Excerpt:
━━━━━━━━━━━━━━━━━━━━━━━━━━━━━━
RPE65 is a beta-propeller fold protein comprised of seven blades. Splicing and frameshift mutations in this protein can result in a truncated and non-functional protein product that is presumed to be null and irrelevant (Gu et al., 1997). However, predicting the significance of missense variations associated with RPE65-mediated inherited retinal diseases (IRDs) is challenging as both benign and pathogenic variations coexist in almost every disease-associated gene (Lek et al., 2016). In RPE65-associated IRDs, the analysis of missense mutants is particularly challenging as it is difficult to predict the significance of variants of uncertain significance (VUS). Mutations causing disease often occur in regions with secondary protein structures, which are crucial for protein stability and function (Khan & Vihinen, 2007; Yue, Li & Moult, 2005). In 2009, the crystal structure of RPE65 was resolved, revealing details of its active site architecture and oligomeric state (Kiser et al., 2009). Recent research has identified notable features of the RPE65 protein structure, including an iron center coordinated by a 4-His/3-Glu motif, a hydrophobic/cationic patch on the protein’s exterior, an active site cavity, and a dimeric form (Kiser, 2022). Despite the knowledge that protein secondary structure influences protein function, few studies have investigated the correlations between secondary structure and missense/phenotypes in RPE65-mediated IRDs (Lorenz et al., 2008; Thompson et al., 2000).
In this study, we aimed to investigate the relationship between missense variations in RPE65 and their impact on protein features. We analyzed missense variants in both pathogenic and normal populations and developed a new prediction model based on protein structure to calculate the risk of VUS occurring in RPE65 missense variants. We also examined the correlations between secondary structure and phenotypes in probands with RPE65 variants to gain new insights into the role of RPE65 missense variants in the pathogenic mechanisms of RPE65-associated IRDs. Our study provides important guidance for future gene therapy strategies and could ultimately lead to more effective treatment options for RPE65-associated IRDs.
Materials & Methods
Data collection
Missense variants of the pathogenic (P), likely pathogenic (LP), and variants of uncertain significance (VUS) of RPE65 were downloaded from the National Library of Medicine database (ClinVar, https://www.ncbi.nlm.nih.gov/clinvar/?term=RPE65%5Bgene%5D) and Human Gene Mutation Database (HGMD, https://www.hgmd.cf.ac.uk/ac/index.php). Missense variants of the study population were downloaded from the UniProt database (https://www.uniprot.org/uniprot/Q16518#expression).
━━━━━━━━━━━━━━━━━━━━━━━━━━━━━━
Extracted records:
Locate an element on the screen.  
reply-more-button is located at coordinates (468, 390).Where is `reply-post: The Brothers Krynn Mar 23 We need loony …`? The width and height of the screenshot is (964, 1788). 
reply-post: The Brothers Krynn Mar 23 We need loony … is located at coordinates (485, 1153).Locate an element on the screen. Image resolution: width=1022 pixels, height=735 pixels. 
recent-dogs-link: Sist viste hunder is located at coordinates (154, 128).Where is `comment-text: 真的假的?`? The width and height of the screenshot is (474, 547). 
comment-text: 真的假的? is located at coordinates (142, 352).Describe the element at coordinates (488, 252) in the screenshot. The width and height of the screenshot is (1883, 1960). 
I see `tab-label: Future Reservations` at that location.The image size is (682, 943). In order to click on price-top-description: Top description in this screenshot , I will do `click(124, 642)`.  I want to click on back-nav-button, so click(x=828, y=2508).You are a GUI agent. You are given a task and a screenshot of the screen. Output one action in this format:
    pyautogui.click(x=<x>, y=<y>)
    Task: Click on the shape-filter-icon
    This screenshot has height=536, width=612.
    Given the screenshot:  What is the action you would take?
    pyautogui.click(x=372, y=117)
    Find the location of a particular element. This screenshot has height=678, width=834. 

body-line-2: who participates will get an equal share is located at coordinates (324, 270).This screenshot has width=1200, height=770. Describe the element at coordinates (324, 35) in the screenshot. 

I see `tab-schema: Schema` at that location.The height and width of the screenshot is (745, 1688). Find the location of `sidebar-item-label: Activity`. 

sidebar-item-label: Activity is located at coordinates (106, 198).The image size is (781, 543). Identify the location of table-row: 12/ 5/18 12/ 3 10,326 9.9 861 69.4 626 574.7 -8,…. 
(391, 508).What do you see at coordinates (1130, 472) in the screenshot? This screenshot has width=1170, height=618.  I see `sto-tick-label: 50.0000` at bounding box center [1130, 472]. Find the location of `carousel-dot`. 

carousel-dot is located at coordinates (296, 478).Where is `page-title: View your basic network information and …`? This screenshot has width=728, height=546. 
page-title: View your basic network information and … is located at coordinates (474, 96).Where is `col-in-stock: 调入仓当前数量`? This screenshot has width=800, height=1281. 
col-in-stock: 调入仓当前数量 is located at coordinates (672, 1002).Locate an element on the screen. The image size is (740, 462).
━━━━━━━━━━━━━━━━━━━━━━━━━━━━━━
Prompt 1: Reproduce the RPE65 excerpt word for word, starting with "In this study, we" and going on through "for RPE65-associated IRDs.".
Prompt 2: Extend the RPE65 excerpt, picking up after its final sentence.

Written reply 1:
In this study, we aimed to investigate the relationship between missense variations in RPE65 and their impact on protein features. We analyzed missense variants in both pathogenic and normal populations and developed a new prediction model based on protein structure to calculate the risk of VUS occurring in RPE65 missense variants. We also examined the correlations between secondary structure and phenotypes in probands with RPE65 variants to gain new insights into the role of RPE65 missense variants in the pathogenic mechanisms of RPE65-associated IRDs. Our study provides important guidance for future gene therapy strategies and could ultimately lead to more effective treatment options for RPE65-associated IRDs.

Written reply 2:
Subject
The current study was approved by the Ethics Committee of the Eye and ENT Hospital of Fudan University and conformed to the tenets of the Declaration of Helsinki (2018021). Written informed consent was obtained from all participants or their guardians. 21 Chinese probands were enrolled from July 2018 to March 2022. All of the clinical examinations were performed by practiced ophthalmologists, and the patients’ medical histories were recorded. In total, RPs patients with RPE65 variants and their related family members were enrolled in this retrospective analysis if they had the following qualifications: (1) a confirmed diagnosis of RP or LCA clinically; (2) compound heterozygous and homozygous pathogenic or likely pathogenic RPE65 variants that could be related to the phenotype; (3) no other gene mutations. Patients with the following conditions were excluded from the study: (1) other coexisting ocular diseases; (2) a history of trauma or surgery in either eye; (3) complications including epiretinal membranes, retinal detachment, and maculopathy.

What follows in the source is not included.